Petermint wrote:Does this mean it will add 11 hours to the date/time every time I copy a file from an external source?
No. The behaviour is as explained limited to files copied from a FAT filesystem. Well... probably there are other filesystem types that care about the timezone but certainly FAT is the only one you are likely to encounter. Again, what is happening is the following.
The systemd initialization system, in Mint new to version 18, since its own version 216 does not inform the kernel of the timezone of the system if the hardware clock is kept in local time rather than UTC. This so as to avoid unsolvable issues with time going back, especially or specifically (not sure) when daylight savings time is thrown into the mix. This makes technical sense in and of itself, but what it ends up meaning is that the FAT FS-driver inside the kernel continues labouring under the assumption that it should not be applying a timezone offset to reported timestamps; that, in that sense, the on-disk timestamps are in UTC, even though they are in fact in local time [edit: edited out a brain-inversion here].
As to the solution, a good one would be to tell your camera to save the files with UTC timestamps if this is possible. I have no experience with digital camera's but shall assume it is not -- and/or that Windows makes no provisions for UTC timestamps on FAT whereby you would then conversely see wrong timestamps in Windows.
The best and at the very least most practical solution is to set your hardware clock to UTC as per earlier reply. This avoids the mentioned systemd issue and should leave you without trouble going forward. If you are dual booting with Windows, this does mean you need to tell Windows
that your hardware clock is in UTC on that machine. Depending on which version of Windows, this is either easy or troublesome. Google it.
Repairing earlier copied files is not hard. For a single file you would do something like
Code: Select all
touch -d "$(date -Rr foo.jpg) - 11 hours" foo.jpg
which you can script around for entire directories or trees.
LM is now the same as Windows. You have to very carefully test everything after every upgrade then waste time switching off the stupid stuff.

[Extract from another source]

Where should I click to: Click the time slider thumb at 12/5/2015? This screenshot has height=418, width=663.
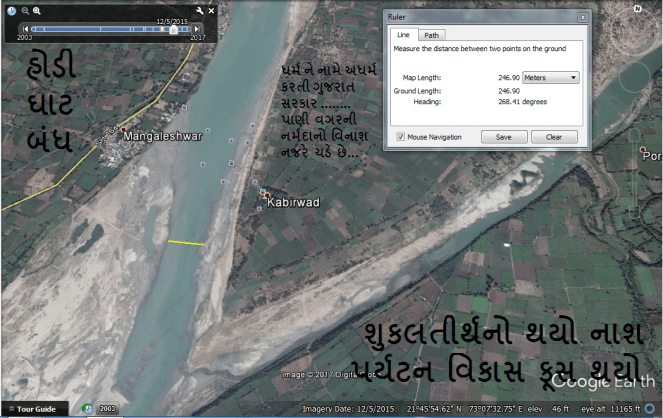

You would have found the exact same behaviour on any distribution using systemd, which by now means any relevant one. Yes, systemd has a very worrying tendency and history of distributing its problems to everyone else -- but seeing as how anyone who in fact investigates time issues quickly agrees that keeping system time not in UTC is a very bad idea to begin with, this particular instance of it is not one many care deeply about. Use UTC and you will have no trouble.